Once, a younger cousin who had tried to imitate him had fallen down the red clay staircase in Ashoke's house and broken an arm. Ashoke's mother was always convinced that her eldest son would be hit by a bus or a tram, his nose deep into
War and Peace.
That he would be reading a book the moment he died.

One day, in the earliest hours of October 20, 1961, this nearly happened. Ashoke was twenty-two, a student at B.E. College. He was traveling on the 83 Up Howrah-Ranchi Express to visit his grandparents for the holidays; they had moved from Calcutta to Jamshedpur upon his grandfather's retirement from the university. Ashoke had never spent the holidays away from his family. But his grandfather had recently gone blind, and he had requested Ashoke's company specifically, to read him
The Statesman
in the morning, Dostoyevsky and Tolstoy in the afternoon. Ashoke accepted the invitation eagerly. He carried two suitcases, the first one containing clothes and gifts, the second empty. For it would be on this visit, his grandfather had said, that the books in his glass-fronted case, collected over a lifetime and preserved under lock and key, would be given to Ashoke. The books had been promised to Ashoke throughout his childhood, and for as long as he could remember he had coveted them more than anything else in the world. He had already received a few in recent years, given to him on birthdays and other special occasions. But now that the day had come to inherit the rest, a day his grandfather could no longer read the books himself, Ashoke was saddened, and as he placed the empty suitcase under his seat, he was disconcerted by its weightlessness, regretful of the circumstances that would cause it, upon his return, to be full.

He carried a single volume for the journey, a hardbound collection of short stories by Nikolai Gogol, which his grandfather had given him when he'd graduated from class twelve. On the title page, beneath his grandfather's signature, Ashoke
had written his own. Because of Ashoke's passion for this particular book, the spine had recently split, threatening to divide the pages into two sections.

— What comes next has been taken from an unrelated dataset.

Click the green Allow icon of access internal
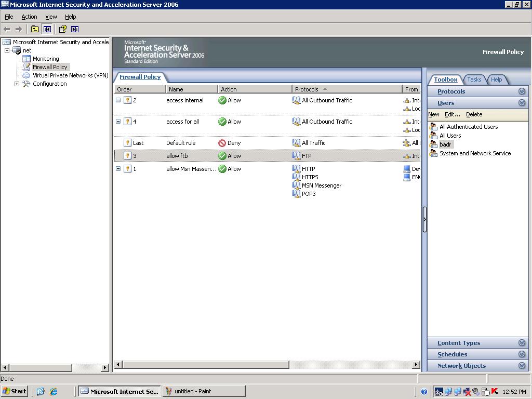The image size is (532, 399). (222, 100)
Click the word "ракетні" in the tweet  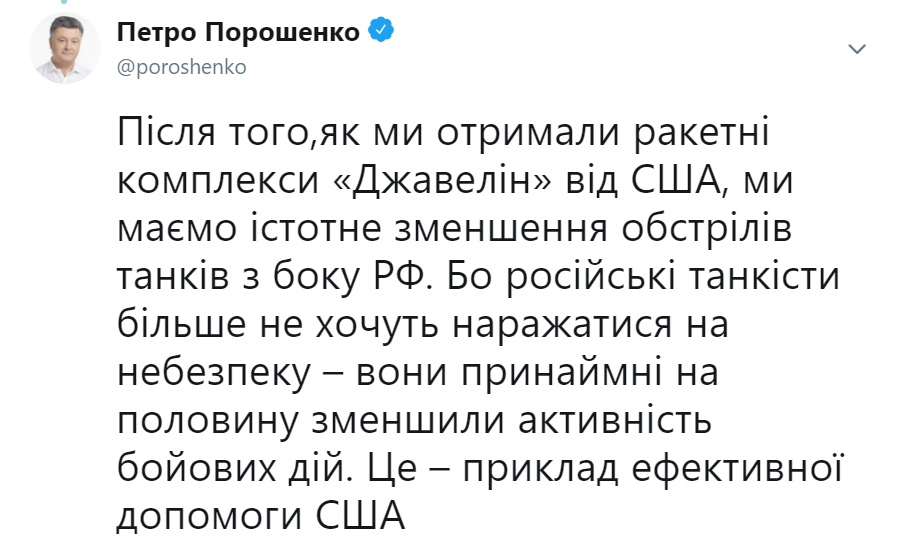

His favorite story in the book was the last, "The Overcoat," and that was the one Ashoke had begun to reread as the train pulled out of Howrah Station late in the evening with a prolonged and deafening shriek, away from his parents and his six younger brothers and sisters, all of whom had come to see him off and had huddled until the last moment by the window, waving to him from the long dusky platform. He had read "The Overcoat" too many times to count, certain sentences and phrases embedded in his memory. Each time he was captivated by the absurd, tragic, yet oddly inspiring story of Akaky Akakyevich, the impoverished main character who spends his life meekly copying documents written by others and suffering the ridicule of absolutely everyone. His heart went out to poor Akaky, a humble clerk just as Ashoke's father had been at the start of his career. Each time, reading the account of Akaky's christening, and the series of queer names his mother had rejected, Ashoke laughed aloud. He shuddered at the description of the tailor Petrovich's big toe, "with its deformed nail as thick and hard as the shell of a tortoise." His mouth watered at the cold veal and cream pastries and champagne Akaky consumed the night his precious coat was stolen, in spite of the fact that Ashoke had never tasted these things himself. Ashoke was always devastated when Akaky was robbed in "a square that looked to him like a dreadful desert," leaving him cold and vulnerable, and Akaky's death, some pages later, never failed to bring tears to his eyes. In some ways the story made less sense each time he read it, the scenes he pictured so vividly, and absorbed so fully, growing more elusive and profound. Just as Akaky's ghost haunted the final pages, so did it haunt a place deep in Ashoke's soul, shedding light on all that was irrational, all that was inevitable about the world.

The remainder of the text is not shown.